On Tuesday, November 13, the Federal Salary Council (FSC) of the Office of Personnel Management held a public hearing to debate, among other issues related to federal pay, whether to change federal-private pay gap calculations to include “total compensation” rather than a focus on salary level. The discussion was split down the line between FSC members with Trump appointees urging total compensation as a remedy and labor officials strongly against the change to maintain the accuracy of federal-private labor market differences.
NFFE President Randy Erwin—a member of the FSC along with the national presidents of three other unions—argued that augmenting the pay gap calculation (currently at 32%) will artificially lower the pay gap, hiding the true effect of take-home pay in any given market. In addition, Erwin argued that if total compensation is used in the gap calculation, it will provide an improper and inaccurate motive to lower the valuation of federal earned benefits. This, Erwin contended, would lead to smaller pensions and higher benefit contributions by employees for retirement and healthcare.

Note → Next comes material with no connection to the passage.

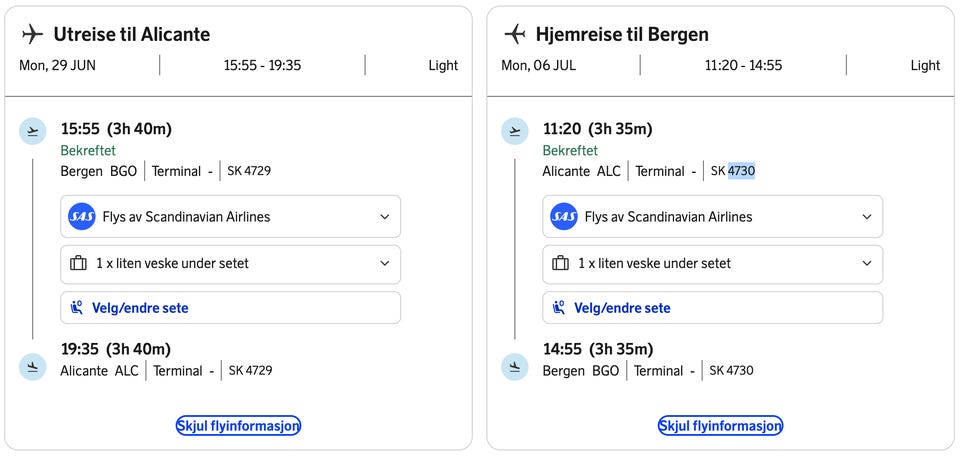Viewport: 960px width, 456px height.
Task: Click the SAS logo in return flight card
Action: (564, 217)
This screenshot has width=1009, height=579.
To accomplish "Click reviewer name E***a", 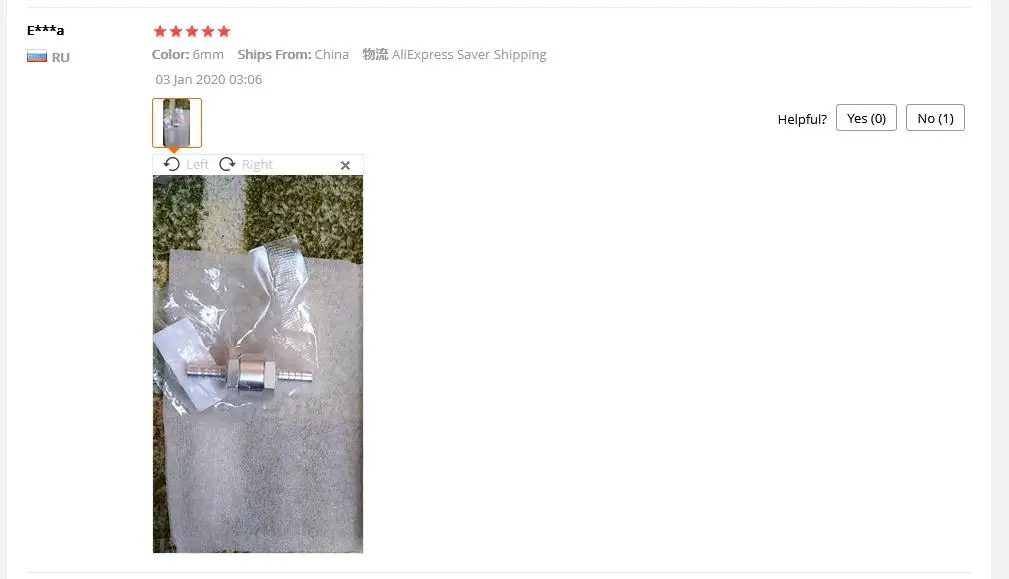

Excerpt From Government Executive Magazine: NFFE National President Randy Erwin said that the current methodology is important to preserve as a longitudinal benchmark to guide decision-making. “It’s very important that we maintain a consistent time series of data, without any convoluted additions or contractions,” Erwin said. “We have to limit this discussion to the GS scale, but it’s similar across all the pay systems. People need to know how much federal employees are underpaid compared to the private sector, and I’m opposed to anything other than [the current methodology framework].”